Matt suçlu gibi ellerini kaldırarak  “Beni o zorladı.” Dedi.Beni hemen ele vermişti.Ama asıl konu bu değildi.Matt ile Rebekah arasında olan etkileşimdi.Aralarındaki kimya hissedeli biliyordu.Matt’i yalnız bulduğum anda bunu ona sormalıydım.İkisini orada bırakarak içeri gittim.Televizyon başına oturdum.Ve o an olanlar oldu.Bebeğimi ilk defa tam anlamıyla hissetmeye başlamıştım.Tekmesini ,yer değiştirmesini.Bu ne kadar sürer bilmiyordum.

“Rebekah.” Diye bağırdım.Bunu onunda görmesini istiyordum.

“Matt buraya gelin hemen.” Gelen sadece Matt ve Rebekah değildi.Elijah’da yanımda bitmişti.

“Caroline iyi misin?é” dediElijah.Küçük Mikaelson’un hareketliliği devam ediyordu.

“Elini ver Elijah.” Dedim.Elini karnımın üstüne bastırdım.Elijah kesinlikle hissetiklerine inanamıyordu.Şaşkınlığını bastırmak için oturdu.Arkadan Klaus’un sesini duydum

“Neler oluyor burada.” Dedi.Klaus’la yaptığımız büyük kavgadan sonra çok şey değişmemişti.Sadece düşman gibi davranmıyordu.Ayağa kalktım ve yanına gittim.Bu ona yaptığım ikinci barış çağrısıydı.Elini alıp karnıma koydum.Klaus’un gözlerinde ki mutluluğu görebiliyordum.Baba oluyordu.Küçük Mikaelsonun hareketliliği bitinceye kadar elini orada tuttu.
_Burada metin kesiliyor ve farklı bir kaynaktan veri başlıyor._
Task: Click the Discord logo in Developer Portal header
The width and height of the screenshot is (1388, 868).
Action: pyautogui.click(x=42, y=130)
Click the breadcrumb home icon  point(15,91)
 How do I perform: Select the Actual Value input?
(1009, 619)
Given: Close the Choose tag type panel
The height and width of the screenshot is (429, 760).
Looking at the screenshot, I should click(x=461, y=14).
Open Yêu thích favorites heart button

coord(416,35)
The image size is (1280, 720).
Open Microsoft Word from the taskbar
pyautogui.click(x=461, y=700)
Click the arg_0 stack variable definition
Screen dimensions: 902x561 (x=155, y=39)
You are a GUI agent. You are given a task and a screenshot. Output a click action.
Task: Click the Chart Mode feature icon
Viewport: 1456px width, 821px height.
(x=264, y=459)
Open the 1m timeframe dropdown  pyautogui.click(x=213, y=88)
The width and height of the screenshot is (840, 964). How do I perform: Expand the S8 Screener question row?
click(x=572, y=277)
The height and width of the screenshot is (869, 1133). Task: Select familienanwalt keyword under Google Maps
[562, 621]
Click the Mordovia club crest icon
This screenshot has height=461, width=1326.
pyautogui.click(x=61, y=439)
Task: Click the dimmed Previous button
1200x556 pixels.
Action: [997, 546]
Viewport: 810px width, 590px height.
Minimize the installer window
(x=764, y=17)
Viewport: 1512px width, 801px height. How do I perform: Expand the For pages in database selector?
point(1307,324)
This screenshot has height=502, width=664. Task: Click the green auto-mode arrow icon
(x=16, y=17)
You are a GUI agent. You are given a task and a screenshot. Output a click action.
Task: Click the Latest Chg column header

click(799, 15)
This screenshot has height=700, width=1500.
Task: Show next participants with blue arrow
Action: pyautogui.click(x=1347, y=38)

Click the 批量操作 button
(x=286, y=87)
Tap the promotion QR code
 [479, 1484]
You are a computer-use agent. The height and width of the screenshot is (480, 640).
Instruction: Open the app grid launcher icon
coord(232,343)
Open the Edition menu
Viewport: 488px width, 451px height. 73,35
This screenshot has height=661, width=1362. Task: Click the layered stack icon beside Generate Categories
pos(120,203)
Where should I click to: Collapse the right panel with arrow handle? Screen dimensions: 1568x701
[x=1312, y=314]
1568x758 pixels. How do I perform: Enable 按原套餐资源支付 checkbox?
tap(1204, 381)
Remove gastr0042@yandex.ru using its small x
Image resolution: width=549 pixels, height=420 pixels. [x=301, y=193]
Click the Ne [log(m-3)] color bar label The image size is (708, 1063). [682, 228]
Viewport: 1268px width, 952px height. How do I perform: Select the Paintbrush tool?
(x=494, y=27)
“Caroline….. “ diyebildi.Büyük koca kurt ilk defa kendini bu kadar heyacanladıran bir olaya şahitlik ediyor gibiydi.Hadi ama Klaus gardını indirme zamanı gelmedi mi?Kol gelerek ortamdaki tüm benim üzerimden kendi üzerine topladı.Klaus bunu fırsat bilerek geri adım attı.Yine.Ona tüm kalbimle inanmaya çalıştıkça beni hep yarı yolda bırakıyordu.İtiyordu,bana karşı sürekli duygularını dizginliyordu.

  Akşama doğru tüm Mikaelsonlar tekrar ortadan kaybolmuştu.Bense Matt ile evde baş başa kalmıştım.Matt’ de bugün bir gariplik vardı.Fazla sinirliydi ve gergin görünüyordu.Her an kavgaya meyilli gibiydi.